Here's the story of Jim Calhoun's cancer announcement that will run in tomorrow's Register
STORRS --- Jim Calhoun has won 773 career games and a pair of national championships. He will now try to defeat cancer for a third time.
Calhoun announced at a press conference on Friday that he recently had a golf ball-sized cancerous mass removed from the right side of his neck, just underneath his jaw. A biopsy of the mass had shown that it was squamous cell cancer, which Calhoun had had removed from his right cheek in 2007.
The mass was removed from his neck on May 6 by Dr. Jeffrey Spiro, at the UConn Health Center.
“To the best of my knowledge, coach is cancer-free now,” Dr. Spiro said.
However, beginning on June 24, Calhoun will undergo six weeks of radiation treatments as a precaution. The treatments (which are not chemotherapy) are expected to cause some fatigue, particularly towards the later stages, and should affect Calhoun’s summer schedule. But he has absolutely no plans on retiring after 22 seasons as UConn’s head men’s basketball coach.
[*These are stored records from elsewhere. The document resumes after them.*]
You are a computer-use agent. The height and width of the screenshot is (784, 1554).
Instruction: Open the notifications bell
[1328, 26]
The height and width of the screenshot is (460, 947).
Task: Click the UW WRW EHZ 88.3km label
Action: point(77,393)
“I look forward to coaching for an awful long time,” Calhoun said. “I’ve had a little bit of a setback, but I will fight through this.”
Added Dr. Spiro: “I don’t think that all of this will have any significant impact on his life, and certainly not on his ability to coach basketball.”
Calhoun, of course, had prostate cancer back in 2003 but missed only five games before returning to the sidelines. This cancer is completely unrelated to his prior bout with prostate cancer. Instead, the belief is that a rogue cell from his 2007 bout with skin cancer spread to the lymph nodes in his neck.
Looking well-tanned and fit, the six-inch, 53-stitch scar from the operation already fading away, Calhoun explained that he started feeling tired towards the end of this past season (“more so than normal”), while also suffering through an upper respiratory illness. He noticed a small lump in his neck that he thought was simply a boil. When the season was over and he went out on a recruiting trip, he became even more fatigued, and the mass and grown to the size of a marble.
About three weeks later, it was near the size of a golf ball, and Calhoun sought medical advice.
“I listened to my own body,” Calhoun explained. “I knew I didn’t feel right.”
At first, doctors thought it was a cyst, a result of his upper respiratory infection, but Dr. Spiro’s biopsy soon revealed otherwise.
“I went home to Pat (his wife), and we said we’d fight this thing together,” Calhoun recalled. “That ride home alone ... the only thing I thought about was Pat, my sons, my daughters-in-law, and my grandchildren. The No. 1 thing is, I want to be there to enjoy them.”
In fact, three days after his operation, on a Friday, Calhoun had tissue fluid drained from the area. The following Monday, he flew out to Oregon for a golfing trip that he’s been taking for years with his sons, Jeff and Jim, Jr.
“He didn’t slow down very much,” Dr. Spiro said, with a smile. “He’s doing very well.”
Still, the radiation treatments will hinder Calhoun’s summer schedule. He still plans on riding (either 25 or 50 miles) in the second annual Jim Calhoun Cancer Challenge Ride, a fundraising bike ride on Sunday, June 8 that begins and ends in Simsbury.
He still plans on playing some golf, though he won’t participate in this year’s Travelers Championship pro-am, as he has in years’ past. And he knows that his summer recruiting trips will be curtailed -- for instance, Calhoun won’t be able to attend this year’s Nike Peach Jam Invitational July 12-15 in South Carolina.
Calhoun’s radiation treatments will occur five times a week for six weeks. They’ll only last about 25-30 minutes but will take their toll physically, particularly towards the end of the regimen. But Calhoun’s resolve has never been stronger.
“I’m fortunate enough to have a great family, a job I love, something I look forward to every single day. I don’t want to lose that,” he said. “I love life. I love my kids, I love my family, I love what they do. To think those might be taken away from you ...”
But Jim Calhoun will summon all his strength to make sure that doesn’t happen.
“The thing I have on my side is that I’m willing to step up and fight it,” he added. “I’m not going to let this thing beat me.”